▸ YOUR INSTRUCTIONS: Give back all of the data exactly as it stands, with the pictures removed.

▸ RAW DATA:
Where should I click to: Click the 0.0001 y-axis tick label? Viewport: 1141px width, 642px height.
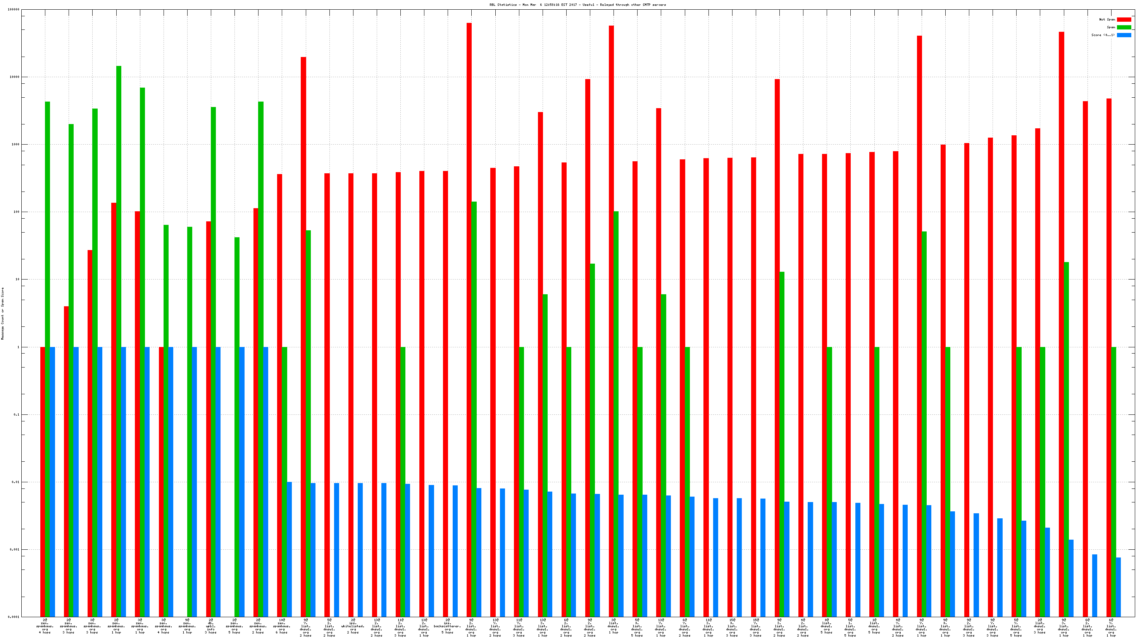pyautogui.click(x=13, y=617)
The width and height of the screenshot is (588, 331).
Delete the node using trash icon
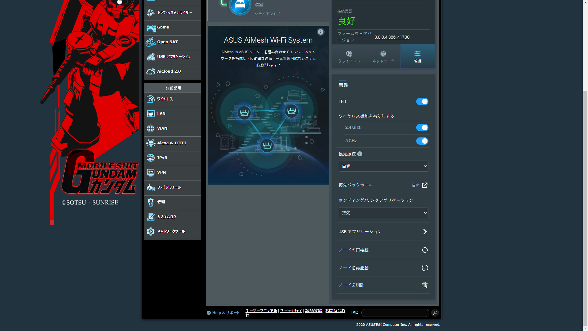(x=425, y=285)
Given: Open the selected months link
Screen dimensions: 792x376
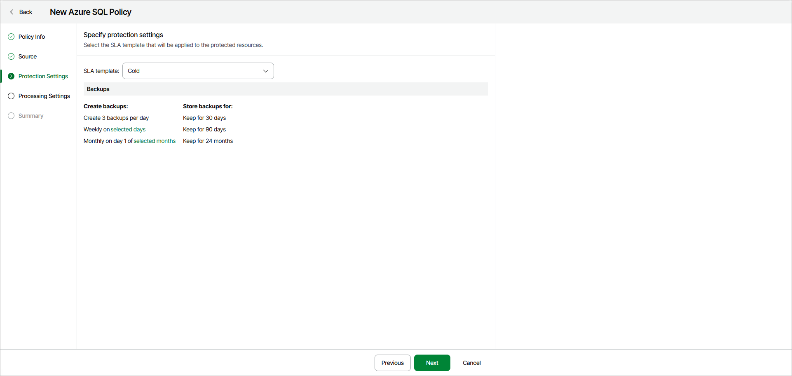Looking at the screenshot, I should click(155, 141).
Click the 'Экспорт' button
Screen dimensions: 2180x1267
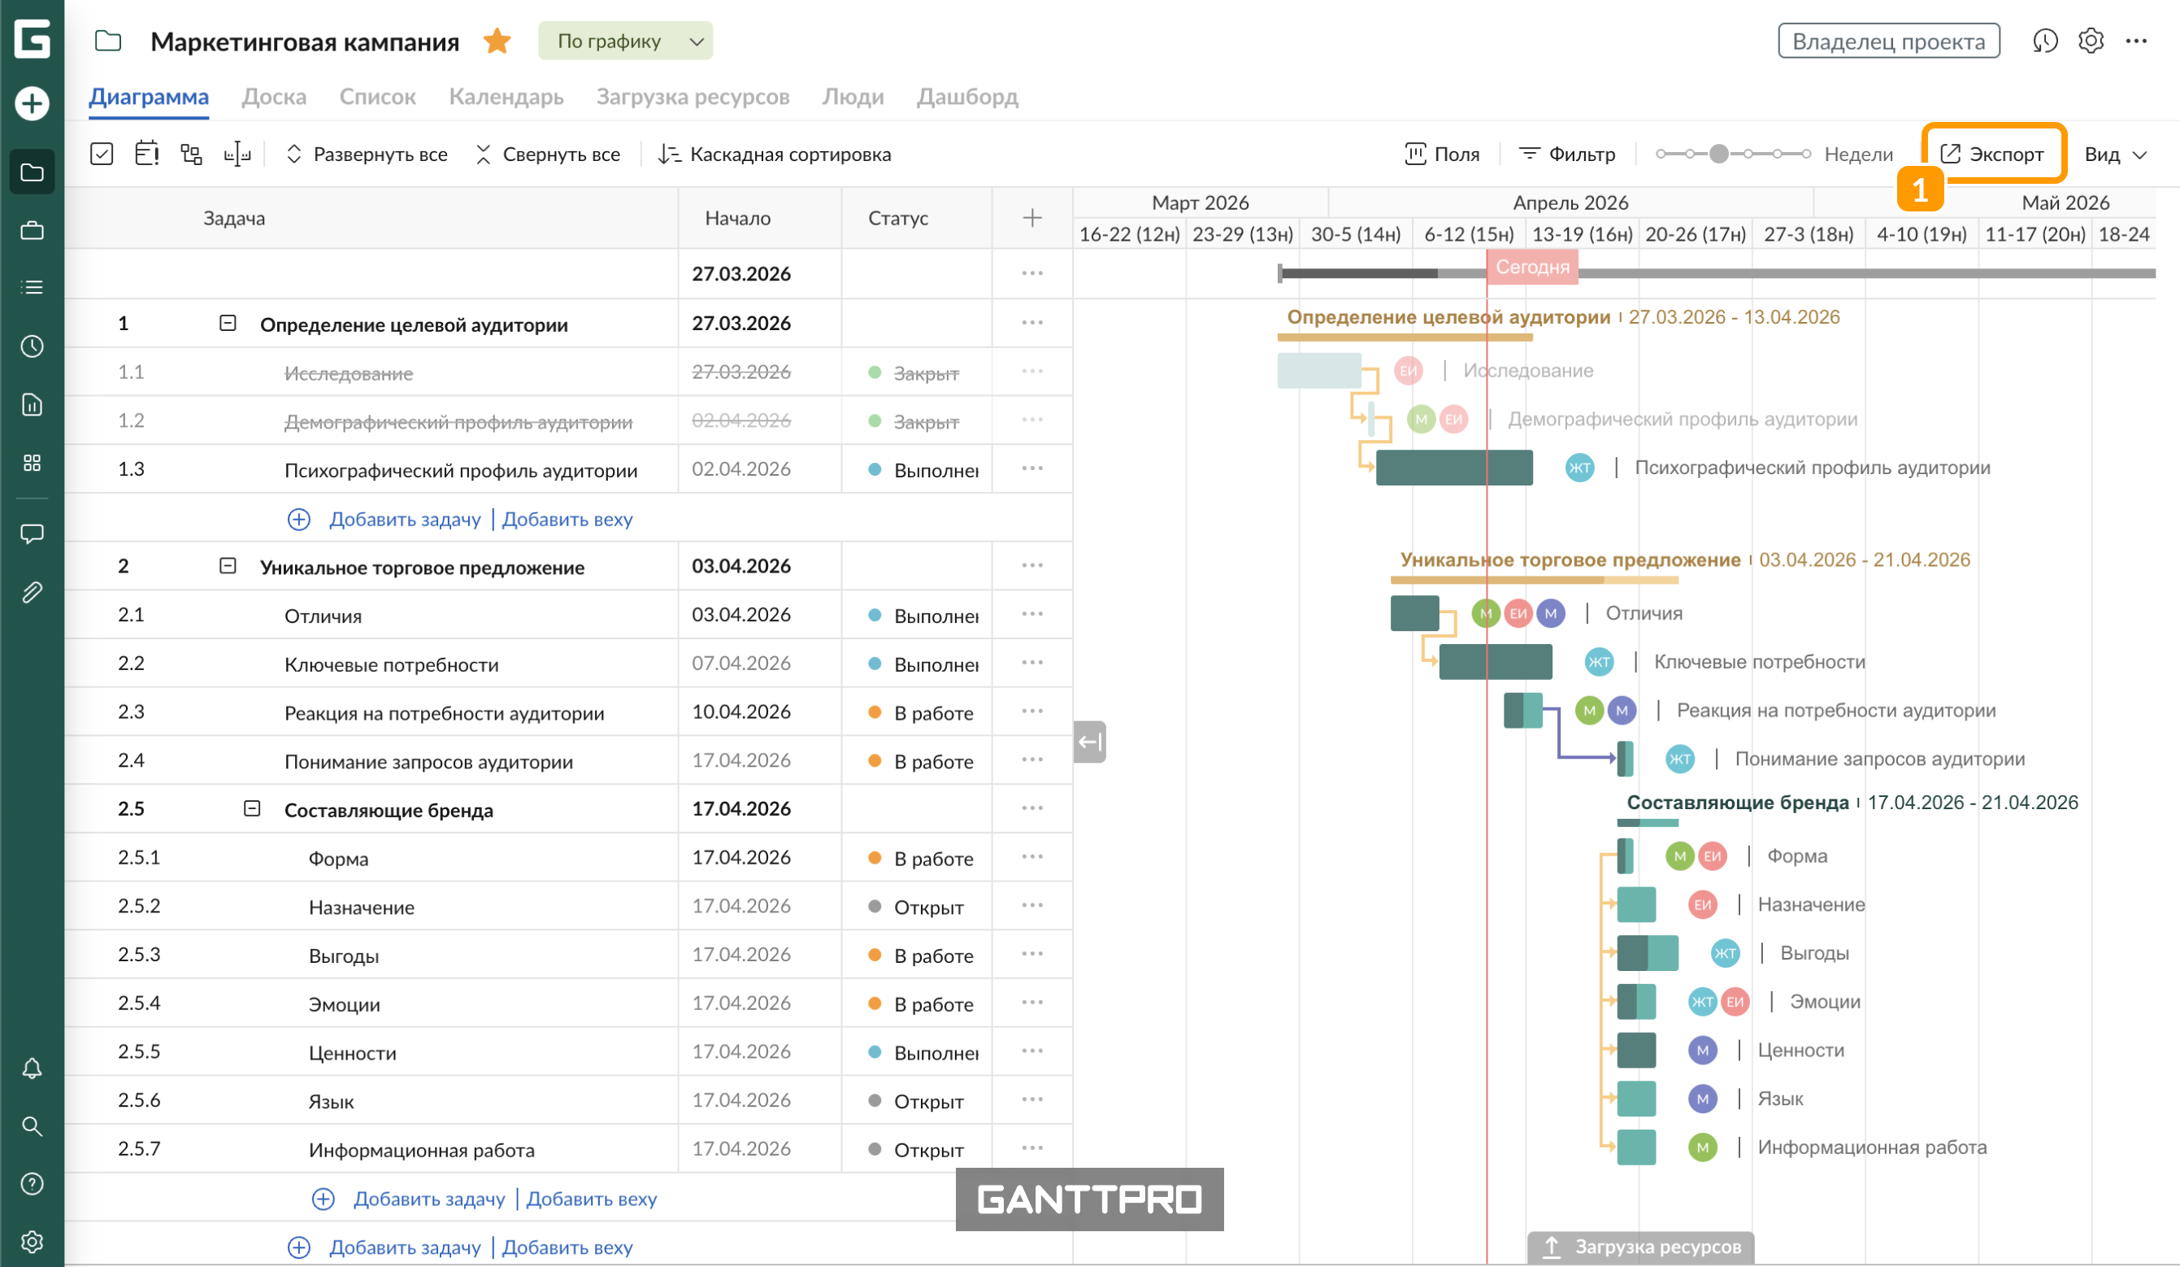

▸ SOLUTION TO THIS TASK:
Where should I click to: Click the 0.0001 y-axis tick label? Viewport: 1141px width, 642px height.
pyautogui.click(x=13, y=617)
The width and height of the screenshot is (588, 331).
Delete the node using trash icon
(x=425, y=285)
Given: Open the selected months link
Screen dimensions: 792x376
Looking at the screenshot, I should click(155, 141).
Click the 'Экспорт' button
Screen dimensions: 2180x1267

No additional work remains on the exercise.